The Franchise

**** August 31st, 2020 is the day that will forever mark the end of my childhood, as it will for every other Mets fan of a certain age.

George Thomas Seaver, the greatest player in Mets history, passed away in his sleep Monday night after a long battle with the debilitating effects of Lyme’s Disease.

#41 will forever live in our hearts…


It’s April 8th, 1969 and Opening Day for perennial losers the New York Mets. An 11-year-old 6th-grader is playing sick, and is home from school on a Tuesday afternoon, when he stumbles upon the advertising for today’s baseball game on WOR-TV in New York. It will be the first full ballgame he will ever watch, and the home team features a hard throwing young ace named Tom Seaver. Seaver will pitch a rough 5 innings, giving up 4 runs on 6 hits, with 3 walks, and the Mets, following in the tradition established in their first year 1962, will go on to lose 11-10, giving up 4 runs in the top of the 8th, then falling just short with 4 runs of their own in the bottom of the ninth.

Mets-Expos

The ’69 Miracle Mets would chase the Chicago Cubs most of the season, then overtake them in spectacular fashion, closing a 9 game lead, and winning the division by the same margin. They were led by their 25-year-old emerging superstar righthander who quickly became my favorite player. Seaver would close out that season with 10 straight wins, along the way hurling his famous near-perfect game against the Cubs on July 9th, the win announcing to the world that the Mets were for real. I thought I was blessed…

near-perfect

And I was, even though Seaver and the Mets would never duplicate the magic of that season, I got to watch my boyhood hero excel, despite marginal run support. The greatest righthander in baseball history was brilliant in every way, displaying brains, power, and a tenacious will to win. Off the field I looked forward to his appearances on the post-game show, “Kiner’s Korner,” where you could count on his witty remarks, wise-cracks, and unique cackle. I emulated Seaver in every way possible, pitching complete games with a sponge ball against the courtyard wall of the neighborhood hospital.
I watched Tom Terrific strike out 10 Padres as the sun slowly set behind the 410 marker in centerfield of the old Shea Stadium, saw Leron Lee of the same Padres break up Seaver’s second bid at a no-hitter in the 9th inning, and proudly watched him collect three Cy Young awards on his way to a Hall Of Fame career.
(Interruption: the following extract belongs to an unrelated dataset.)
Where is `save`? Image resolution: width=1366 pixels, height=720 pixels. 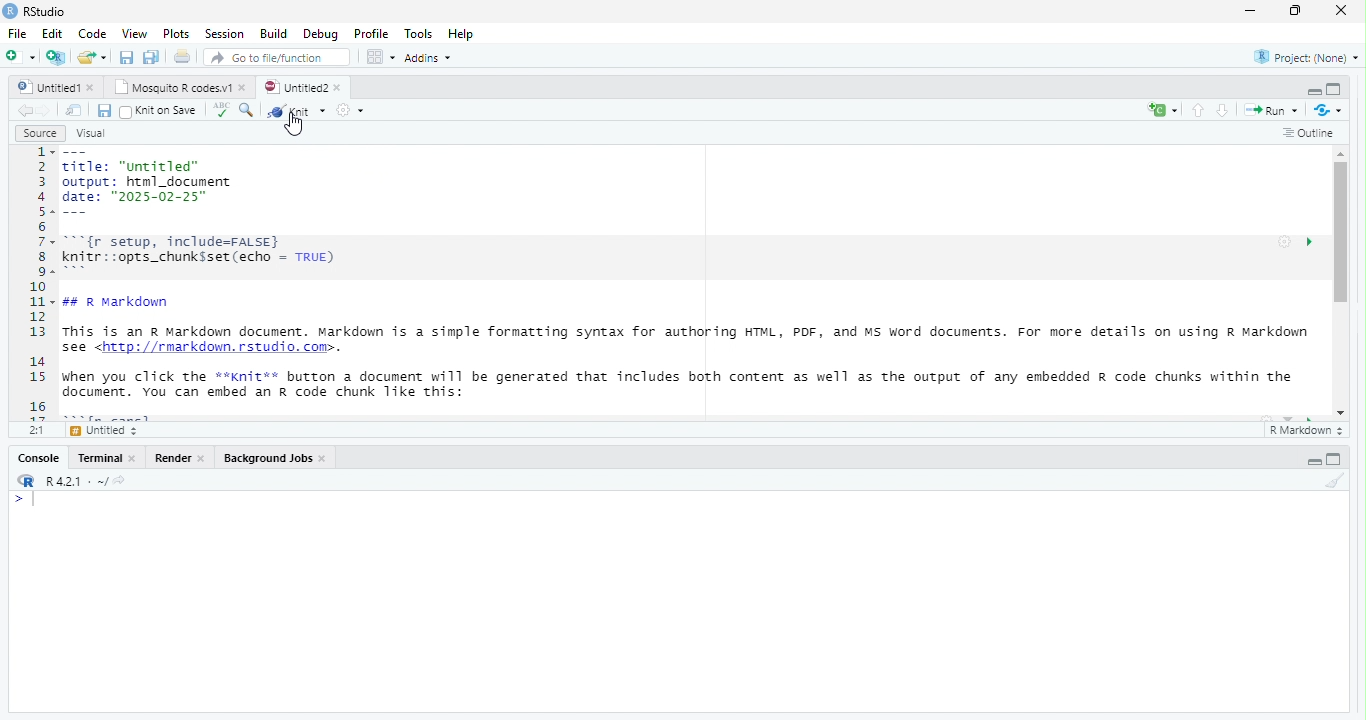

When he was traded to the Reds on June 15th, 1977, I was crushed, and did not watch my beloved team again until he was traded back to the Mets for the 1983 season.
That infamous trade to the Reds was nothing compared to the news today that George Thomas Seaver is suffering from dementia, slowly losing his decades long battle against the debilitating after effects of Lyme’s Disease.  This year will mark the 50th anniversary of the Miracle Mets championship, and I’m numbed by the realization that our shining hero, the greatest player to ever wear a Mets uniform, #41, will not be out on the field to share in the celebration.
Tom’s wife Nancy, and the rest of the Seaver family announced that he will withdraw from public life to battle his disease. I, along with other Mets fans, can only hope and pray, and root for our hero to somehow overcome the disease and find some peace and comfort tending to his second greatest endeavor, his vineyard.